§ **PROMPT**: Ignoring every picture, transcribe the data in full as it stands.

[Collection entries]
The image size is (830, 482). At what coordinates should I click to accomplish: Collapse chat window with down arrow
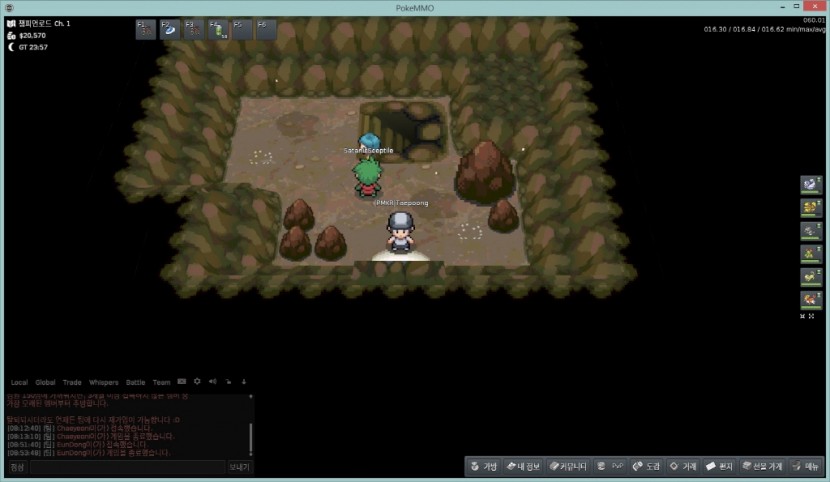point(243,382)
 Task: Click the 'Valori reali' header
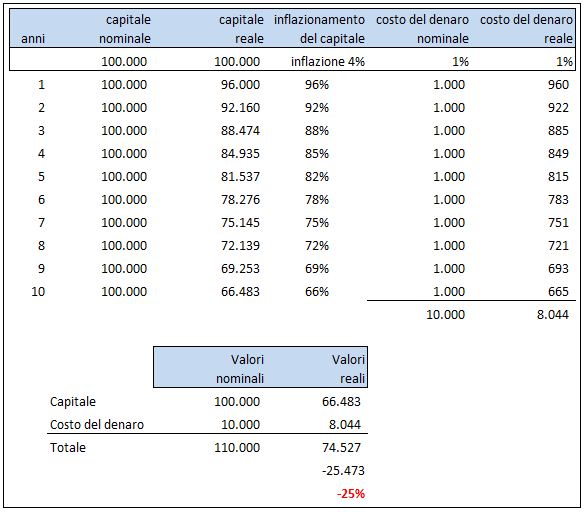coord(348,369)
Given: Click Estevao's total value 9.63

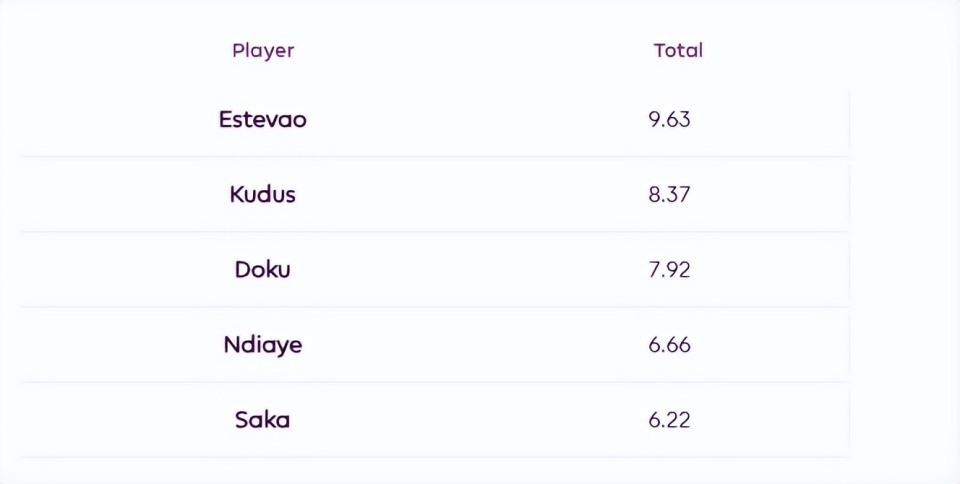Looking at the screenshot, I should (669, 120).
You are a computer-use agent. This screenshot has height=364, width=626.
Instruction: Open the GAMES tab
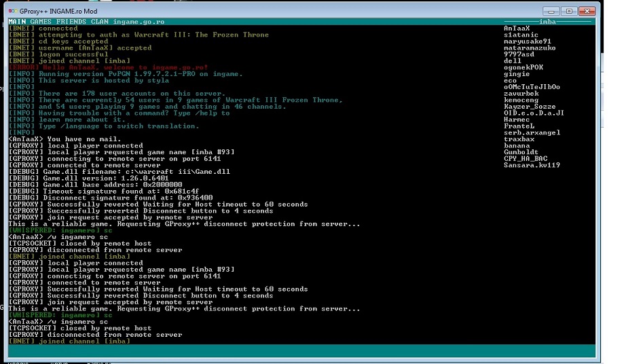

§ **ANSWER SECTION**:
The image size is (830, 482). At what coordinates should I click to accomplish: Collapse chat window with down arrow
point(243,382)
 Task: Click the 'Valori reali' header
coord(348,369)
Given: Click Estevao's total value 9.63

Looking at the screenshot, I should (669, 120).
You are a computer-use agent. This screenshot has height=364, width=626.
Instruction: Open the GAMES tab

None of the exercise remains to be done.